Fincimex informa sobre envíos a tarjetas CUP con una tasa de 488 por cada dólar.
La entidad financiera Fincimex S.A. anunció la aplicación de una tasa de cambio diferenciada para el servicio de remesas destinadas a tarjetas magnéticas en pesos cubanos (CUP). La medida, que impacta directamente en los depósitos hacia los bancos Metropolitano, BPA y Bandec, busca captar divisas mediante un valor de canje que supera ampliamente la tasa oficial de 120.00, utilizando un esquema de ajuste progresivo para el sector institucional.
Según la información divulgada por la propia empresa en respuesta a sus clientes, estos envíos se procesan aplicando la llamada «tasa resbalante» (deslizamiento cambiario o crawling peg en inglés). A diferencia de una tasa fija o una que flota libremente, la tasa resbalante permite a las autoridades financieras realizar microajustes periódicos al valor del peso.

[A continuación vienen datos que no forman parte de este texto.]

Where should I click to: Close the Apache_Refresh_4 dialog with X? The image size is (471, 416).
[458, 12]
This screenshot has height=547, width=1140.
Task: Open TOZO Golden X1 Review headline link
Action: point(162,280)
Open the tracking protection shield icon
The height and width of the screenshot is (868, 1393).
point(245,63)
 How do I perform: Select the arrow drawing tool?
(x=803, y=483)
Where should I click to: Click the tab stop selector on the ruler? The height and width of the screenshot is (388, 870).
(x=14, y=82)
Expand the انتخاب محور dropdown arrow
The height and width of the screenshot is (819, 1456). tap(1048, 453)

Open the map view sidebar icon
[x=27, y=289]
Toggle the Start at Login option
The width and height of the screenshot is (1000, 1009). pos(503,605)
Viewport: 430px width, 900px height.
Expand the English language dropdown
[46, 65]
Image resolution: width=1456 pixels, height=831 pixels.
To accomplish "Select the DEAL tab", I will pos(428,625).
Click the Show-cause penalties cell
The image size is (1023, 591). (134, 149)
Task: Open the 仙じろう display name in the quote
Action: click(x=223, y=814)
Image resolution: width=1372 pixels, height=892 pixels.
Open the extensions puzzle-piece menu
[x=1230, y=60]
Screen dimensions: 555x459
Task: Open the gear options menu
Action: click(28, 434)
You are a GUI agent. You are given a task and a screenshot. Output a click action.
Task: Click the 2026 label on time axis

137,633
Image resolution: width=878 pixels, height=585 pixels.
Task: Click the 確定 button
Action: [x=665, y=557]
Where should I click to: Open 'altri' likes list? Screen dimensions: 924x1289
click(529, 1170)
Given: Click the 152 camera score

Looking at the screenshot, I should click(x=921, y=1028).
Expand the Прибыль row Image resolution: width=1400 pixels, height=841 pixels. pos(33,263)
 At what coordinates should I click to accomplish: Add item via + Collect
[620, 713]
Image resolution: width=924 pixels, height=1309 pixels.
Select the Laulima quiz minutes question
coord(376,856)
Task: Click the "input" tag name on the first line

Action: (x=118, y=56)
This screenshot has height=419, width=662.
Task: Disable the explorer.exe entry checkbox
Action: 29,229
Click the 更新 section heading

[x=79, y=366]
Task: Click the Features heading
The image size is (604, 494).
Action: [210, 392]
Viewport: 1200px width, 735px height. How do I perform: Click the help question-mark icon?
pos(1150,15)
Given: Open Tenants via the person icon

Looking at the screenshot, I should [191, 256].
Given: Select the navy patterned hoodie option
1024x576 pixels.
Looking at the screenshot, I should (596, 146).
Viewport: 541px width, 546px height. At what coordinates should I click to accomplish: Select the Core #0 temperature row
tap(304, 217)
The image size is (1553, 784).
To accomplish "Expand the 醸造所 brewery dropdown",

Entre el saldo digital y la crisis de liquidez
Como se observa en el catálogo de gestión de la plataforma Tocopay, la aplicación de esta política sitúa el canje actual en el entorno de los 488.00 CUP por cada dólar depositado. En la práctica, por un envío de 100 USD, el beneficiario en la isla recibe 48 800 CUP en su cuenta.
El anuncio ha disparado el escepticismo entre los receptores. Usuarios como R. Rodríguez cuestionaron la utilidad de estas cifras cuando la infraestructura física está en crisis: «¿Mencione tres cajeros (ATM) con efectivo que funcionen?», increpó el cliente a la entidad. Ante esto, Fincimex S.A. fue directa: el servicio está diseñado para quienes priorizan el uso de canales de pago electrónicos.
Para quienes necesitan el dinero «en mano», la entidad aclaró que las opciones reales se limitan a la extracción por ventanilla en sucursales, el uso de Caja Extra en establecimientos comerciales o, en última instancia, solicitar una remesa para cobrar directamente en efectivo (aunque con condiciones distintas). Con este movimiento, el sistema bancario intenta recuperar el flujo de remesas elevando el precio del dólar, aunque el incentivo choca con una bancarización que todavía sufre por la falta de billetes en la calle.